- [Work instructions]:
Arrange the records as a JSON list of strings, one string per line, starting at the first line of the records and stopping after the line that contains "Even [411, 129]", with blank lines omitted. Leave the pictures out of the answer.

◇ ◇ ◇ ◇

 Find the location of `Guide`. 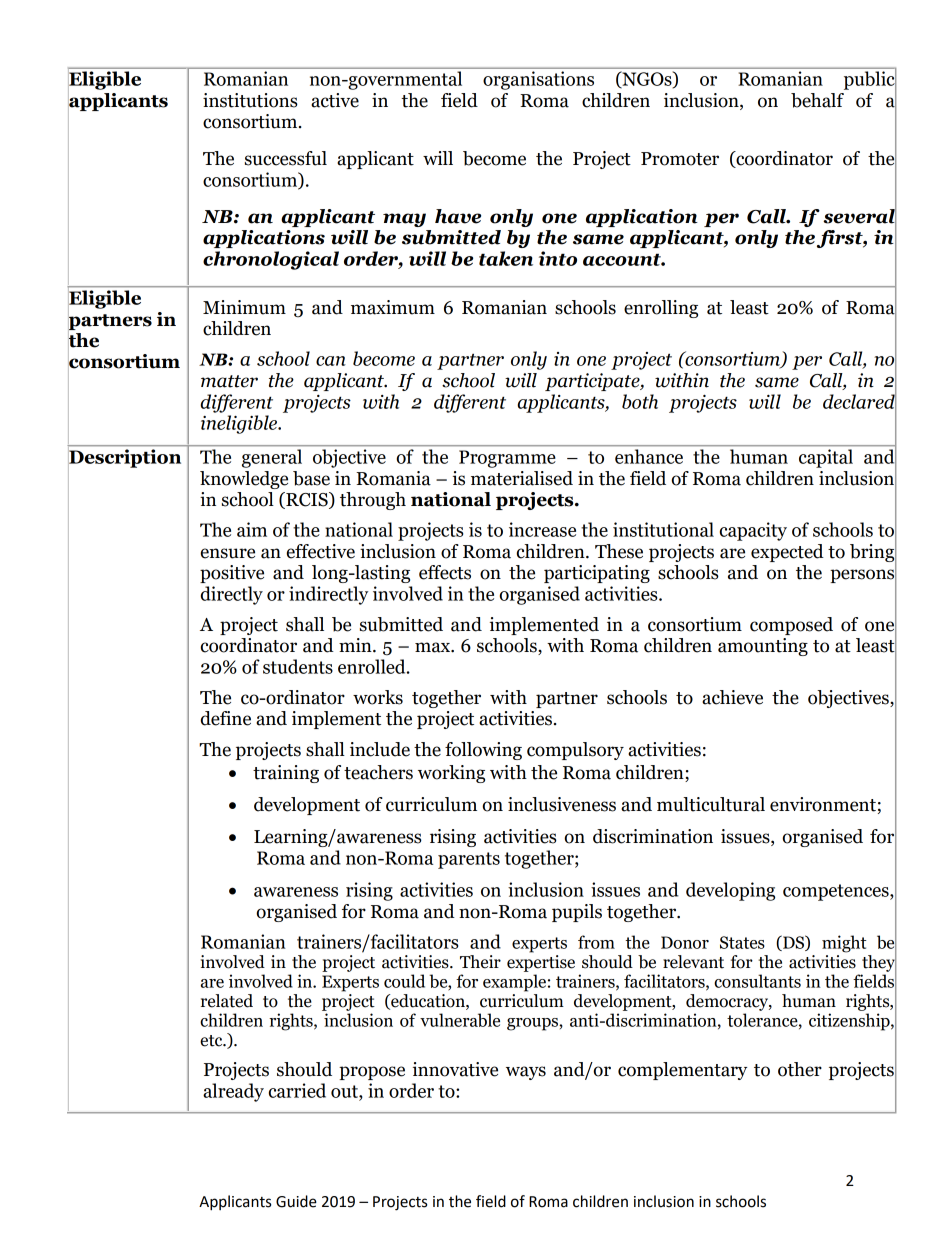

Guide is located at coordinates (296, 1201).
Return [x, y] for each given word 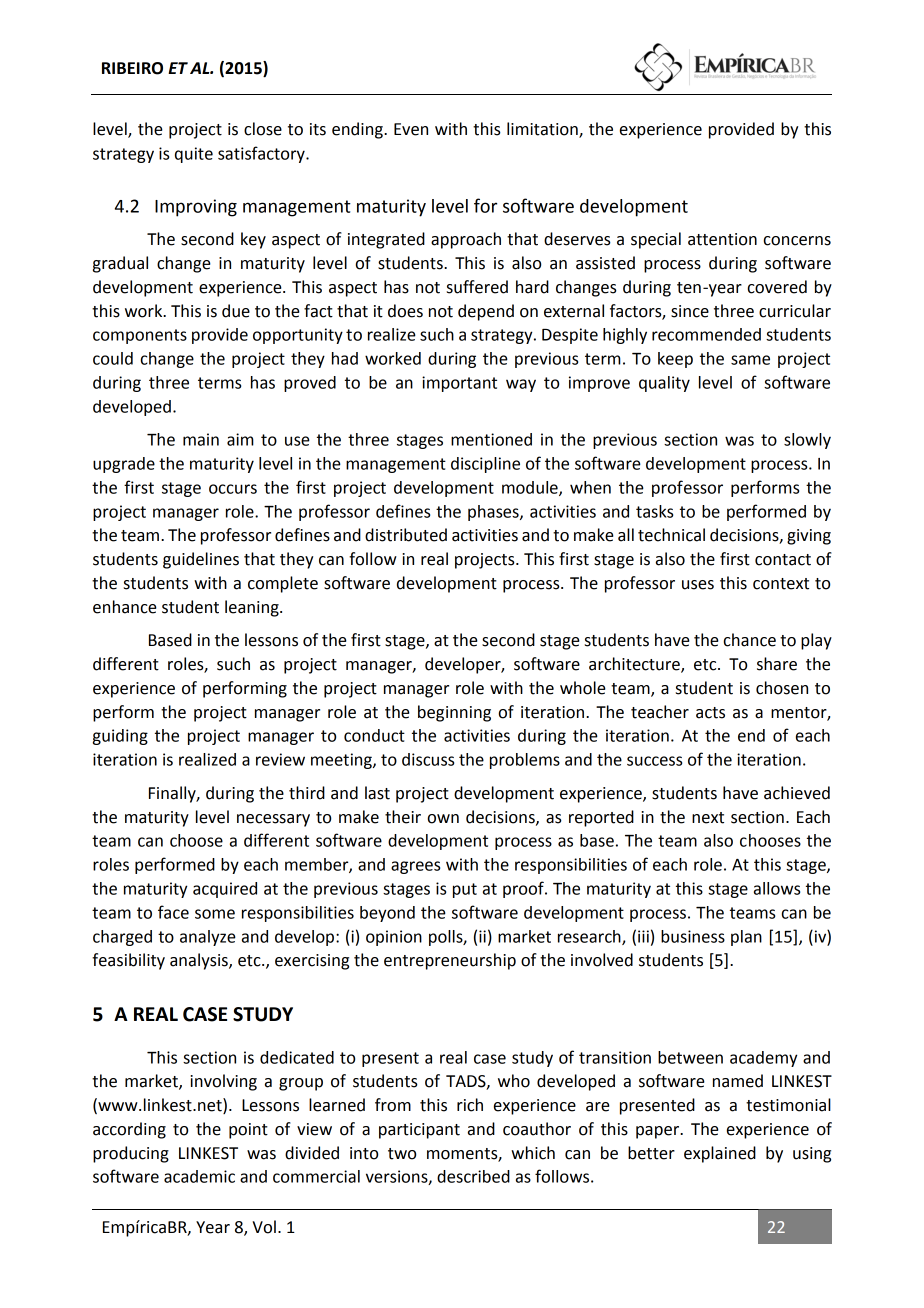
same [750, 360]
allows [777, 888]
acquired [225, 890]
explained [720, 1154]
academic [199, 1176]
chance [750, 640]
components [140, 336]
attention [722, 239]
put [465, 890]
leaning [253, 608]
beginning [454, 713]
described [473, 1176]
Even [411, 129]
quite [194, 155]
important [459, 384]
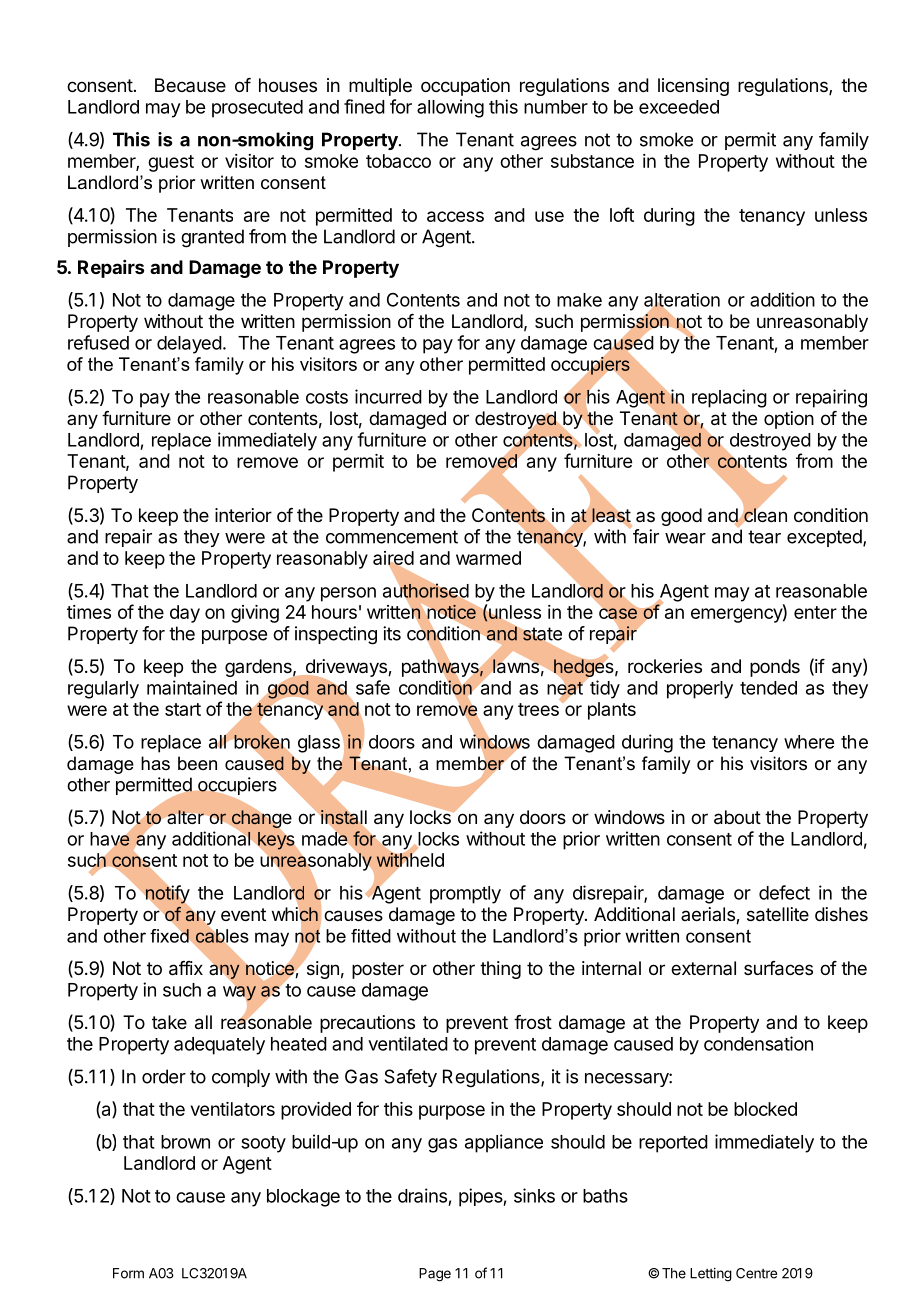 The height and width of the page is (1308, 924). I want to click on Page, so click(435, 1275).
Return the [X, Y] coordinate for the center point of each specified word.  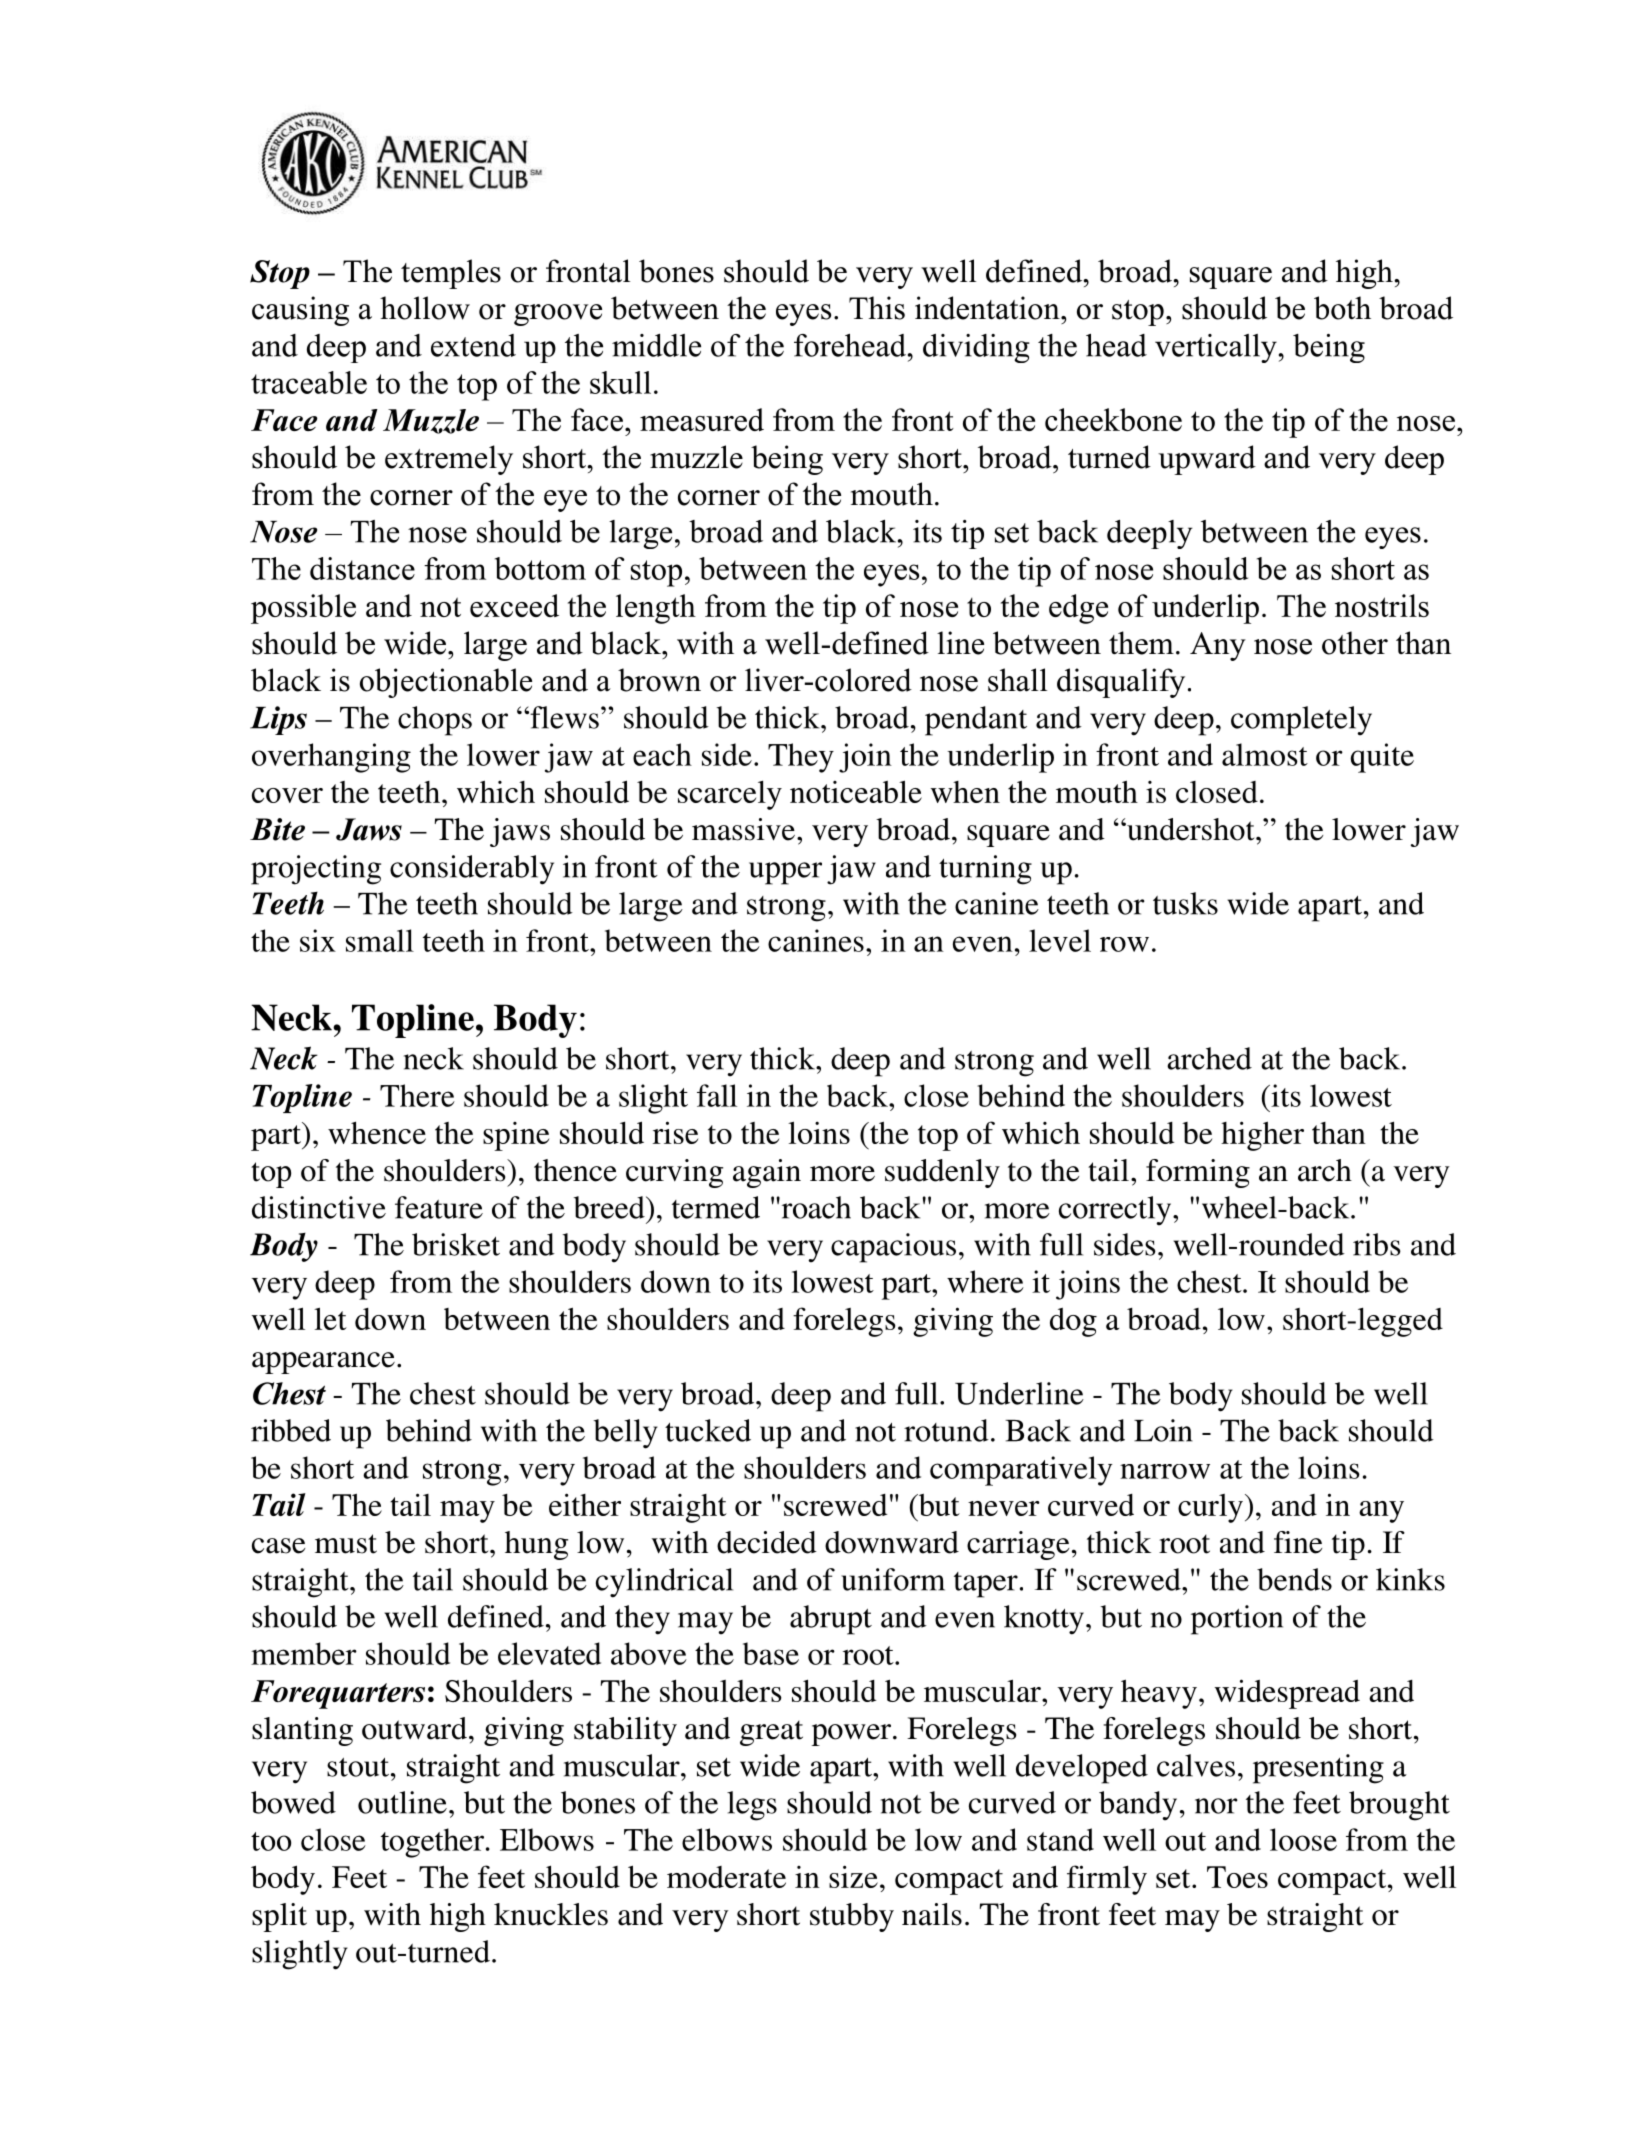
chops [435, 721]
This [877, 308]
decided [767, 1542]
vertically [1216, 348]
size [853, 1876]
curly [1210, 1508]
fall [717, 1095]
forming [1198, 1173]
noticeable [856, 791]
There [417, 1095]
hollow [425, 308]
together [432, 1843]
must [346, 1544]
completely [1301, 721]
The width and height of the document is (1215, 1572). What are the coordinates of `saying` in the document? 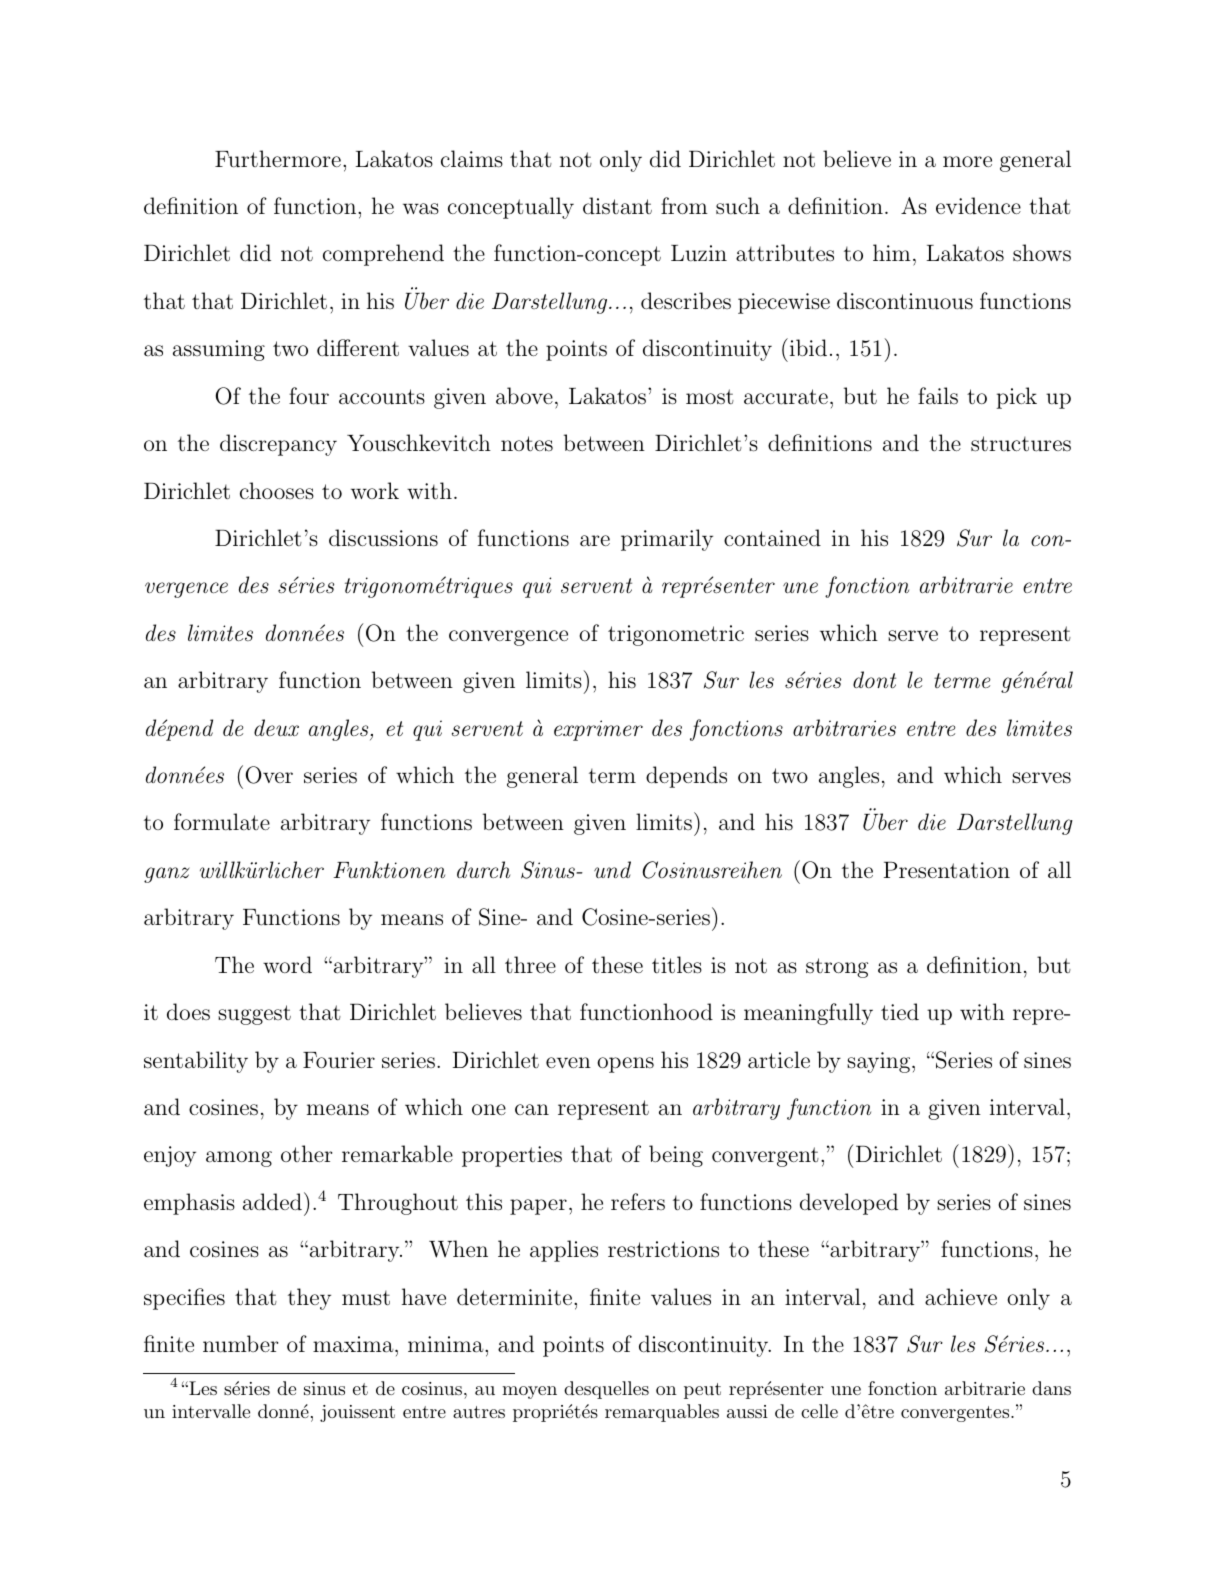 It's located at (880, 1062).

◇ ◇ ◇ ◇

- [Written reply]:
[
  " Find the location of `Guide`. ",
  "Guide is located at coordinates (296, 1201).",
  "Return [x, y] for each given word ",
  "same [750, 360]",
  "allows [777, 888]",
  "acquired [225, 890]",
  "explained [720, 1154]",
  "academic [199, 1176]",
  "chance [750, 640]",
  "components [140, 336]",
  "attention [722, 239]",
  "put [465, 890]",
  "leaning [253, 608]",
  "beginning [454, 713]",
  "described [473, 1176]",
  "Even [411, 129]"
]